Intuition seems to be the guiding force in the film. The Hellbenders’ magic is born from an innate sense of the rules of nature: a sigil drawn with a feather gives a bird’s-eye view of the intended target, and crushed ivy and spiderwebs make your palms sticky so that you can climb trees like a squirrel. This is a movie that you feel; just as it draws from the deepest wells of artistic expression and elemental nature, it speaks to the deeper, hidden parts of you. I was only half-kidding when I said this film was my new religion. It combines beauty and horror, humor and grief. It turns the natural into the supernatural, and vice versa. Gorgeous woodland vistas give way to psychedelic nightmares. Impressive visual effects and terrifying sound design underline the fearsome power of the Hellbenders, while the cast’s disarming performances draw you into their unique world. 

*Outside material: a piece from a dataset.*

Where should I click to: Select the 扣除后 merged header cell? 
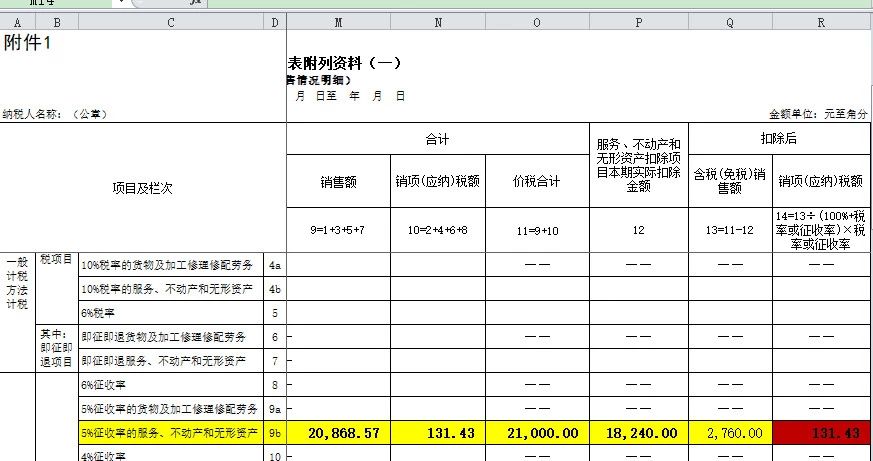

Hellbender is a film about the cyclical nature of life and the beauty of decay. It explores the idea that you must kill what gave birth to you in order to become your true self; as Izzy and her mother often say: “Winter eats fall, fall eats summer, summer eats spring, and spring eats winter.” To move forward, we must look backward. Hellbender does both, building on a legacy of folk horror and indie film to create an elemental rock ‘n’ roll meditation on nature, mother-daughter relationships, and the long and painful road to finding your true self. It is a film that gets inside you; a unique and bewitching horror story that will earn the Adams Family quite a few new converts. 


Hellbender begins streaming on Shudder on February 24.